Golding was born in London, of humble parentage. He was apprenticed in 1799 to an engraver named Pass, but at the end of five years his indentures were transferred to James Parker, who died in 1805, leaving some unfinished plates, which were completed by his pupil. Golding was afterwards introduced to Benjamin West, who employed him to engrave his painting The Death of Nelson. He then executed a number of book-plates, the best known of which are those after the designs of Robert Smirke for editions of Don Quixote and Gil Blas, and he also assisted William Sharp.

In 1818 he completed a plate of Princess Charlotte of Wales, after the painting by Sir Thomas Lawrence. The reputation which he gained by this plate led to the offer of numerous commissions, and among the portraits which he subsequently engraved were those of Sir William Grant, Master of the Rolls, a full-length after Lawrence, General Sir Harry Calvert, bart., after Thomas Phillips, and Thomas Hammersley the banker, after Hugh Douglas Hamilton, as well as a portrait of Queen Victoria when princess, in her ninth year, after Richard Westall, and another in 1830, after William Fowler. He likewise engraved a large plate of St. Ambrose refusing the Emperor Theodosius Admission into the Church, after the picture by Rubens.

In 1842, after having been without work for several years, he undertook to engrave for the Art Union of Dublin a plate after Daniel Maclise's picture A Peep into Futurity; but he had fallen into a state of desponding indolence, and at the end of ten years it was still unfinished. According to Samuel Redgrave, his powers and eyesight gradually failed, and he withdrew from society, finding recreation only in angling.

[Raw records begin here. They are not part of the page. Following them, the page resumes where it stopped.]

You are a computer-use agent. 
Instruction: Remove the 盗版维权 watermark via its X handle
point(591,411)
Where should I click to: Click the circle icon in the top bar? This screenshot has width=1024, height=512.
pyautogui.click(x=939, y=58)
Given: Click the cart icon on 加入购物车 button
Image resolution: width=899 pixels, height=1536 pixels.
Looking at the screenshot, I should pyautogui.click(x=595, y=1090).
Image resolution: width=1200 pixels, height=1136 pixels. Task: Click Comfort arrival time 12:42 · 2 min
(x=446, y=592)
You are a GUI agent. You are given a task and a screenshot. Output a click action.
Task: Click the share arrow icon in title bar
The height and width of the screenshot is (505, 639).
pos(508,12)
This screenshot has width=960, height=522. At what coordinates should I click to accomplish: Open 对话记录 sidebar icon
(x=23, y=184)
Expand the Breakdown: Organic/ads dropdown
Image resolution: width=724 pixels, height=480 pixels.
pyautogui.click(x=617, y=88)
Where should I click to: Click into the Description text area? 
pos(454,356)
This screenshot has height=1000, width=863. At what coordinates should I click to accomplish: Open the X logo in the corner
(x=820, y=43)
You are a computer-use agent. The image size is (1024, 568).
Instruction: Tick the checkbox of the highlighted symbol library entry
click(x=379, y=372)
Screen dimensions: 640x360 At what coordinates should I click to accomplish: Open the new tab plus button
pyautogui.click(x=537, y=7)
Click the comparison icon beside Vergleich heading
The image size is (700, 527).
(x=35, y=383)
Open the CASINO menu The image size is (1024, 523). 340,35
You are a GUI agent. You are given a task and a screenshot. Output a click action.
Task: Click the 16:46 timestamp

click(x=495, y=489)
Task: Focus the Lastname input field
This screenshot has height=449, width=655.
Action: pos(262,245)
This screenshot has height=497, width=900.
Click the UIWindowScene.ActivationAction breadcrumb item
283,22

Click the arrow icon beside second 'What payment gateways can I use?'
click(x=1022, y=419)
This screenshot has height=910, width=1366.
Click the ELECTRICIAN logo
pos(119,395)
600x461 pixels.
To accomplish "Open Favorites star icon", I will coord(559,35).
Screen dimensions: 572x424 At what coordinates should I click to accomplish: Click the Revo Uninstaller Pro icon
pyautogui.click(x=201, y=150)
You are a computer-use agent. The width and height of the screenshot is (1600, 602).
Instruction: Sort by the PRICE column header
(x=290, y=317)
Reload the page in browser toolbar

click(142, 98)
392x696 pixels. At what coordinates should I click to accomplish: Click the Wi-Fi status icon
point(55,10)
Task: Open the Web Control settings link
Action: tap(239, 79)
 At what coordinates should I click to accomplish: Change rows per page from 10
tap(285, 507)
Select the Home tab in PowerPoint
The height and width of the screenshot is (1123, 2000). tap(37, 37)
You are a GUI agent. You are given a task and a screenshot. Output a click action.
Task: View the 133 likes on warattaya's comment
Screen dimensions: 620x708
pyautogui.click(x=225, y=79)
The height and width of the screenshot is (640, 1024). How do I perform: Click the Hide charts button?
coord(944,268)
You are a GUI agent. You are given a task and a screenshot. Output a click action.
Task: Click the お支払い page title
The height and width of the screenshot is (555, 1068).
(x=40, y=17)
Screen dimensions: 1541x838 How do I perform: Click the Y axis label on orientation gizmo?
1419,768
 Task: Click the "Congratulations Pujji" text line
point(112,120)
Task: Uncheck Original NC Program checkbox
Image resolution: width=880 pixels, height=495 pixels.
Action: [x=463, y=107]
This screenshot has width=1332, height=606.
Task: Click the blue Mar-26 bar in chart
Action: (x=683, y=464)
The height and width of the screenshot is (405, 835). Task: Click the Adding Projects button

Although unmarried, and not without means, he died from bronchitis in neglected and dirty lodgings in Stebbington Street, St Pancras, London, on 28 December 1865. He was buried in Highgate Cemetery; but owing to allegations that he had been poisoned by his medical attendant, who became possessed of the bulk of his property, his body was exhumed in the following September and an inquest held, which, however, terminated in a verdict of "Death from natural causes".